» **Exercise**: Which lines of the material below contain the word "screenshot"? Show each of them in full.

===== Record extracts =====

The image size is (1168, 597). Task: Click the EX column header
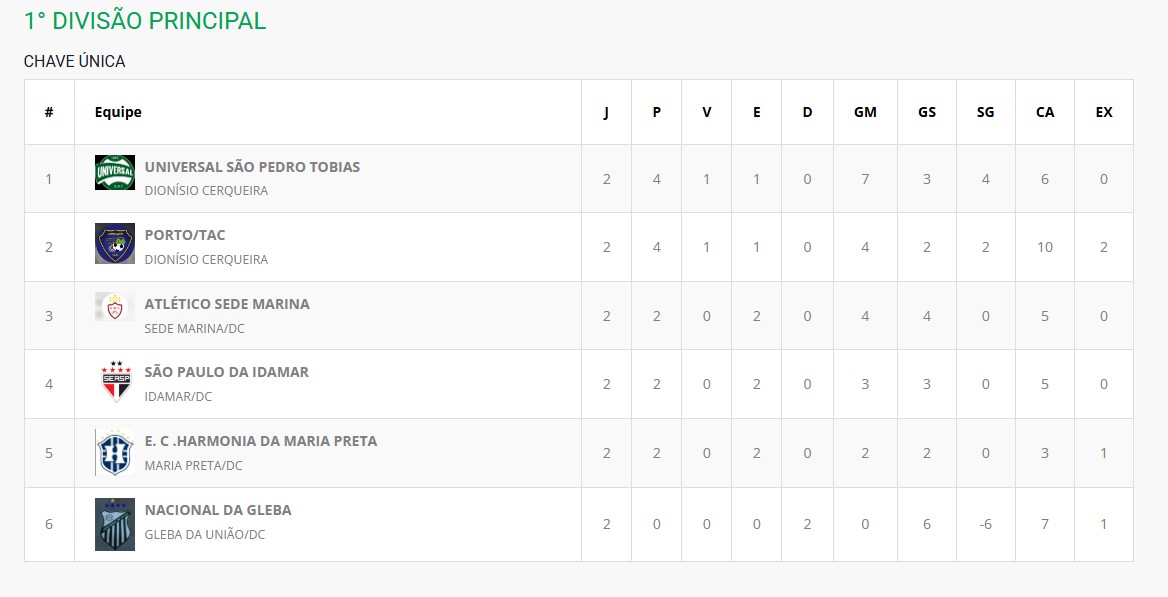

=====
===== Record extracts =====

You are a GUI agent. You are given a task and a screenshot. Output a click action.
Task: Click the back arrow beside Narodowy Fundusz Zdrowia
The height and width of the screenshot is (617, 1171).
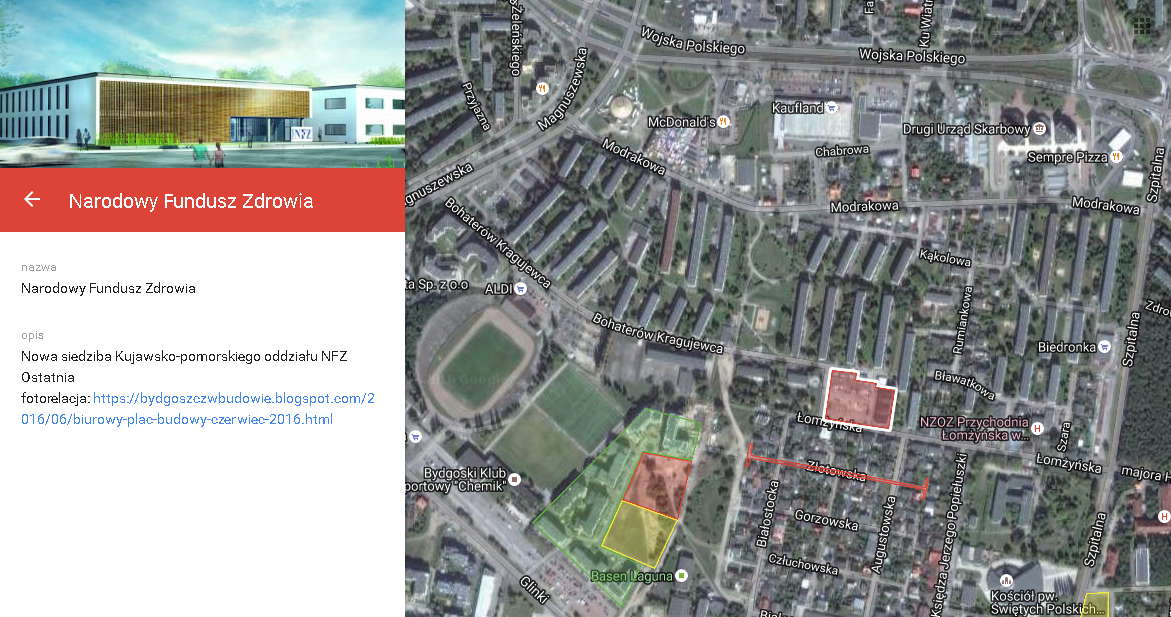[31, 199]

=====

» **Result of the task**:
You are a GUI agent. You are given a task and a screenshot. Output a click action.
The height and width of the screenshot is (617, 1171).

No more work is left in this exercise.